To sum up, the high-pitch mode is recommended on the patient with a regular heart rate. Furthermore, when the primary indication of the CT study is to evaluate great vessels, the high-pitch mode would be a better choice regardless of the heart rate.

Radiation dose

Ait-Ali et al. [35] found that children with CHD were exposed to a significant cumulative dose that might lead to acute radiation-induced chromosomal DNA damage. The “ALARA” (as low as reasonable achievable) principle has to be considered thoroughly before each examination, especially in paediatric patients.

Several dose-saving strategies were performed in our study. Lowering tube voltage or tube current is the effective method for radiation dose reduction. The 80 kV setting is now routinely for infants and small children CT examinations, and the adapted tube current to body weight is recommended [36]. In our study, the 80 kV tube setting along with the adaptation of the tube current to body weight drastically reduce the radiation dose. Even though the image noise increased as tube voltage decreased, none of our results approached 20 HU, which was previously published as an acceptable noise threshold in low-kilovoltage protocols [10]. In sequential mode, the data acquisition window setting at 40-40 % of R-R interval can reduce the radiation dose when compared with adaptive prospective ECG-triggering with a wider acquisition window. However, 46 % dose reduction was shown in the high-pitch spiral mode when compared with the sequential mode. The dose reduction was 25 % in the previous phantom study [16]. There are two main reasons why the high-pitch mode has a lower radiation dose compared with the sequential mode. First of all, the sequential technique needs an overlap of about 10 % between the individual axial image reconstructions because of the cone-beam geometry. This overlap is not needed for the high-pitch spiral mode. In addition, the sequential scan technique requires a “beam on” time corresponding to the minimum partial data interval for each axial image; whereas the high-pitch spiral requires the extra “beam on” time only once, at the beginning and at the end of the spiral acquisition. Thus, the cumulative “beam on” time is decreased for the high-pitch spiral technique [16].

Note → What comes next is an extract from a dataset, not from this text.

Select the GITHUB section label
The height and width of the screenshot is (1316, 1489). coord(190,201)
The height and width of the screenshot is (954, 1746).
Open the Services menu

Although transthoracic echocardiography is the first-line method for children with CHD, DSCT angiography is more effective in demonstrating extracardiac structures, such as the coronary arteries, the aorta, the pulmonary vessels and the significant aortopulmonary collateral vessels. Accurate assessment of these anomalies is of great importance before the thoracic surgeon. In this study, surgery was performed in 27 patients, our CT findings offered important information for the surgical strategies.

Limitations

Our study has some limitations. Firstly, a relatively small group of patients was included; future studies on the comparison of the high-pitch spiral mode and sequential acquisition mode on 128-slice DSCT with larger patient populations are required. Secondly, in high-pitch mode, the actual starting phase of data acquisition was not co-ordinated with the pre-selected starting phase in paediatric patients with high and irregular heart rates, leading to unsatisfactory image quality of the coronary arteries and intracardiac structures. This problem has not been solved and will be addressed in our future research. Last, the benefits of raw data-based iterative reconstruction approaches which have the potential to further reduce radiation dose were not assessed in this study.

In conclusion, both the high-pitch mode and the sequential mode for dual-source 128-slice CT allow high diagnostic accuracy in the assessment of CHD in children. The high-pitch mode, as compared with the sequential mode, further lowers the radiation dose even though the image quality was occasionally slightly lower.